## [Task statement]
The response should contain only the line with "Given: Click the gold star next to 4.9" and every line after it to the end of the listing below, duplicated exactly; no picture belongs in it.

--

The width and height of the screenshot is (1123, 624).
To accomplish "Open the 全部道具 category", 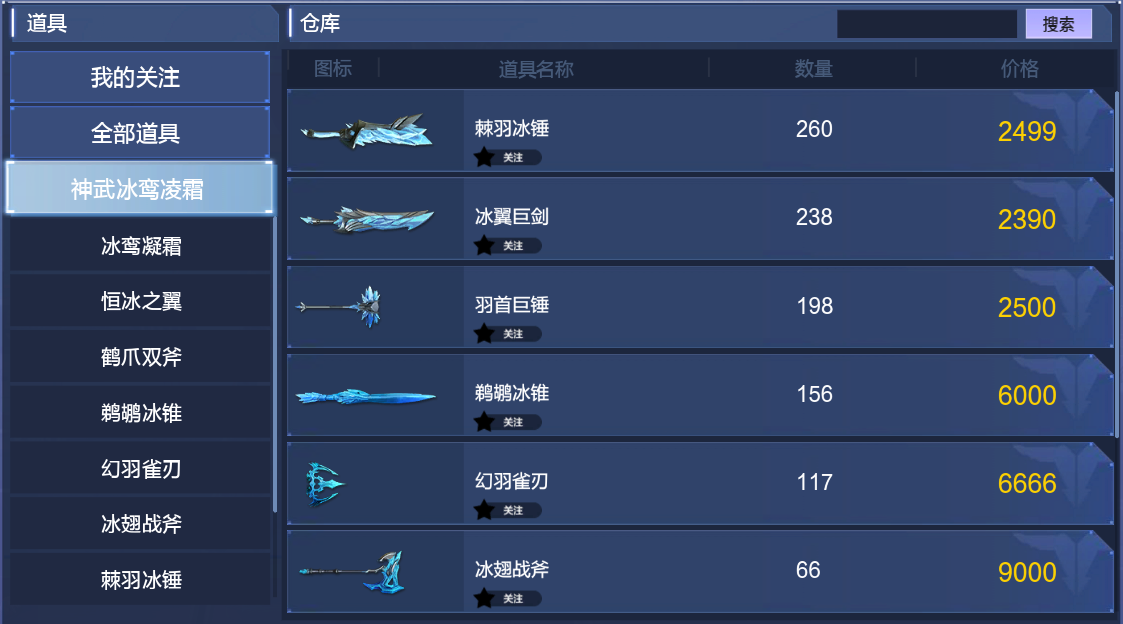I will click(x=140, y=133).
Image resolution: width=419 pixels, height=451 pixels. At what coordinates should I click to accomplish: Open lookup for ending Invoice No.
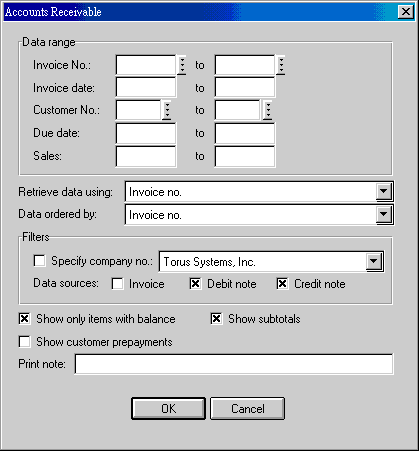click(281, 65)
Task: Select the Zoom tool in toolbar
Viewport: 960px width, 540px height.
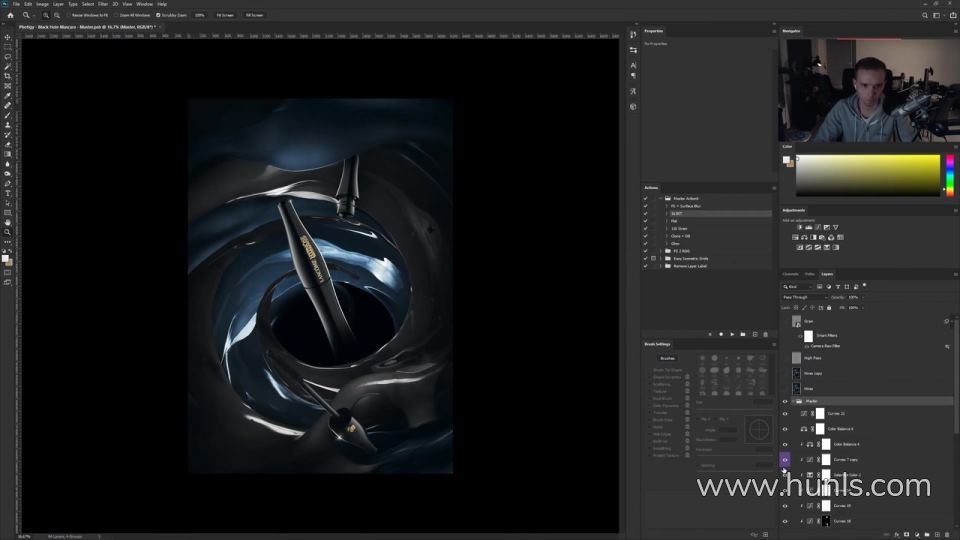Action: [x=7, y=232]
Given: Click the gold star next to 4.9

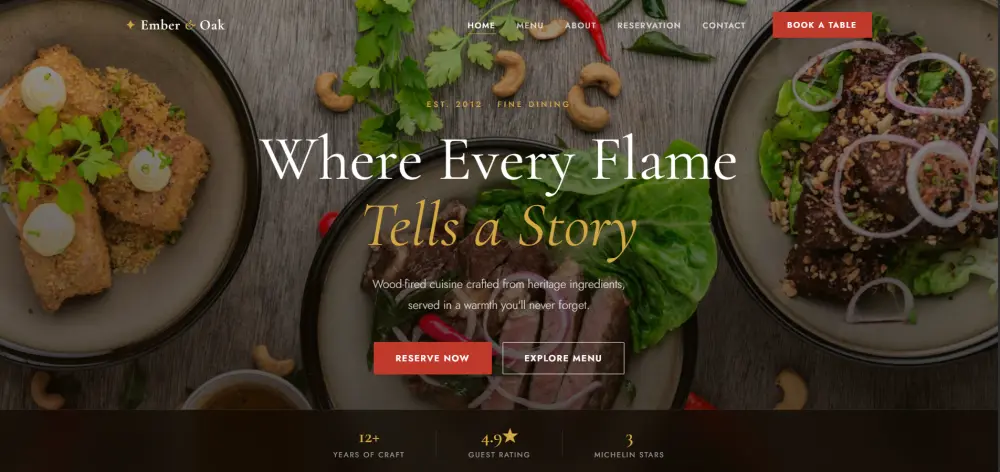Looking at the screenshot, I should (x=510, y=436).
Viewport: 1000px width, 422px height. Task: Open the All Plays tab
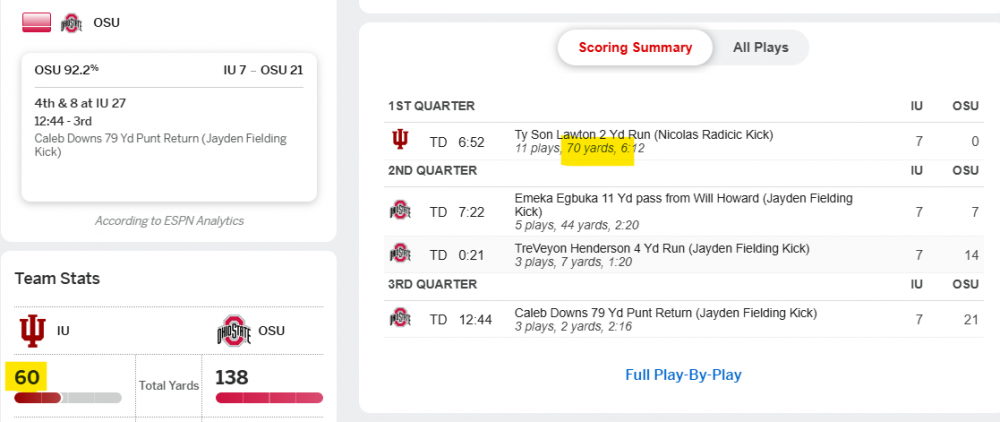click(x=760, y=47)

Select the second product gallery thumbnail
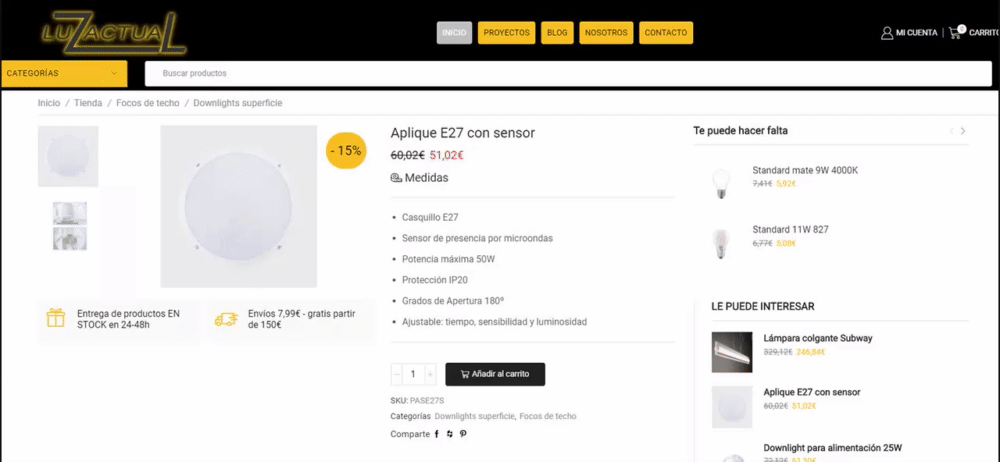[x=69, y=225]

--

## [Output]
Given: Click the gold star next to 4.9

Looking at the screenshot, I should (x=510, y=436).
Viewport: 1000px width, 422px height. Task: Open the All Plays tab
click(x=760, y=47)

Select the second product gallery thumbnail
[x=69, y=225]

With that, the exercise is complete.